El regreso del base, después de su lesión, ha coincidido con la impresionante serie. No ha sido casual.
Sada ya es un director de juego hecho y derecho, a quien los dos años en Girona le han ido igual de bien que le fueron a
Marc Gasol. Con una capacidad atlética impresionante, ya no actúa cohibido como lo hacía antes de emigrar a Fontajau. Es de aquellos jugadores que destacan por sus intangibles, por esa capacidad de hacer cosas positivas que no tienen un reflejo estadístico.
Vázquez, mientras, ha adquirido un protagonismo y una continuidad que no tuvo siempre en anteriores temporadas. Y eso que se mueve en un puesto en el que la competencia no puede ser más numerosa. Pero cuando el pívot gallego está en onda, es imparable por su amplitud de recursos, lejos y cerca del aro, y por sus cualidades físicas. Este año se mueve en la misma línea que le llevó a ser seleccionado por los Orlando Magic en la primera ronda del draft. Y eso es positivo, aunque también puede reactivar sin duda el interés de la franquicia de la NBA por reclutarlo.

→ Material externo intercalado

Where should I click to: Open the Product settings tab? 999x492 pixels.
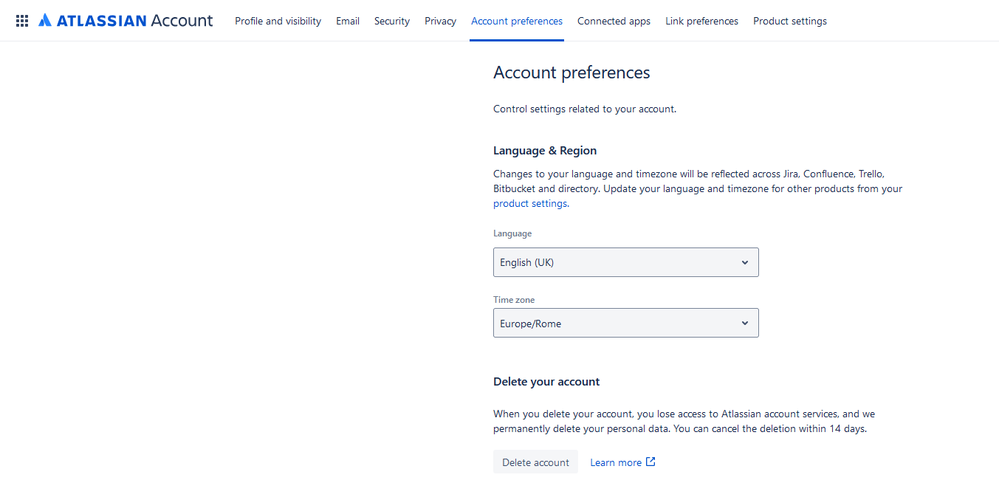click(790, 21)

El Barça inicia el año con un partido de palabras mayores. Llega el líder al Palau. Llega el Tau de
Dusko Ivanovic. Y como en el deporte del siglo XXI está prohibido vivir del pasado, el equipo tiene ahora una nueva reválida, otra prueba de fuego. Una victoria ante el Tau sería la décima, y el sobresaliente para un grupo que se forjó con las máximas ambiciones y que ha demostrado en un mes de diciembre de ensueño que está en condiciones de competir ante cualquiera. Y eso es lo que hay que pedirle al Barça, que sea capaz de salir siempre a jugar con las mismas posibilidades de victoria, como mínimo, que su rival. Se llame Panathinaikos o Cajasol.